1月と2月について、電力各社や大手ガス会社が設定する一般モデル家庭(使用電力260kWh、使用ガス30立方メートル)にあてはめると、電気代は月650円安く、またガス代は月300円安くなる。 

家計に電気・ガス代が占める割合は、総務省が作成する「消費者物価指数」を元に計算すると、生鮮食品や肉類など生活必需品の中で最も高い。 

電気・ガス代だけで月1000円近い補助は、まさに暖房などの使用量が増える冬の家計にとって、重要な助けとなることは間違いない。 

逆進性の懸念から“金持ち優遇”批判も

一方「金持ちほど支援額は高くなる」(政府関係者)と指摘する声もある。なぜなのか?

令和3年度(2021年度)の「家庭部門のCO2排出実態調査」によると、1世帯あたりの毎月の電力消費量が、250万円以下の世帯で239kWh/月なのに対し、2000万円以上の世帯では、527kWh/月にもなるという。 
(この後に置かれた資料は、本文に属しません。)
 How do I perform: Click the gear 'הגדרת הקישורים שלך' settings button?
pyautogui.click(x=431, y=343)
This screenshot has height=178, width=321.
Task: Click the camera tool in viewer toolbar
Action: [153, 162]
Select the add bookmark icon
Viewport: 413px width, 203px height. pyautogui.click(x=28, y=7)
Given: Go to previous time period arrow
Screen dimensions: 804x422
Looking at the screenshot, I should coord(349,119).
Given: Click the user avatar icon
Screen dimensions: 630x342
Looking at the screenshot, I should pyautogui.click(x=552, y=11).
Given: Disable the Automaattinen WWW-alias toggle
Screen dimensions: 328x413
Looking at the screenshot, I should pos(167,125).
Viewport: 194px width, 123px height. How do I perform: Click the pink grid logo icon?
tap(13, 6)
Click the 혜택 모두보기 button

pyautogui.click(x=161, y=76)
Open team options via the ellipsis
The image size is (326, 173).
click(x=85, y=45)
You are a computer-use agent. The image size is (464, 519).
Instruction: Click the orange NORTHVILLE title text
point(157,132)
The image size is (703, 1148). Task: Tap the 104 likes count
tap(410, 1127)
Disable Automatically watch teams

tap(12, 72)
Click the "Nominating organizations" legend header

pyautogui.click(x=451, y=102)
つまり電力消費量は、所得により約2.2倍の開きがあることになる。 

この消費量に2025年1月と2月の支援額を当てはめてみると、250万円以下の世帯では597円/月が支援されるのに対し、2000万円以上の世帯では1317円/月支援されることになるからだ。 

各国では電気ガスにどんな支援?

ロシアによるウクライナ侵攻以降日本では3度目となった電気・ガス代支援だが、こうした支援策は日本だけではない。 

ヨーロッパでも、イギリスやドイツなど化石燃料への依存度が高い国を中心に、電気料金が著しく高騰。その高騰ぶりはすさまじく、経済産業省によると、2023年上期では、1kWhあたり日本が31.3円に対し、イギリスでは倍以上の73.4円、ドイツでも60.1円に高騰していたという。

こうした事態を受け、イギリスでは2022年10月から上限44万円の電気ガス料金の定額補助を開始。ドイツでは電気の単価に上限を設定した。しかしイギリスでは、2023年6月に、ドイツでも2023年12月にこうした措置は終了した。 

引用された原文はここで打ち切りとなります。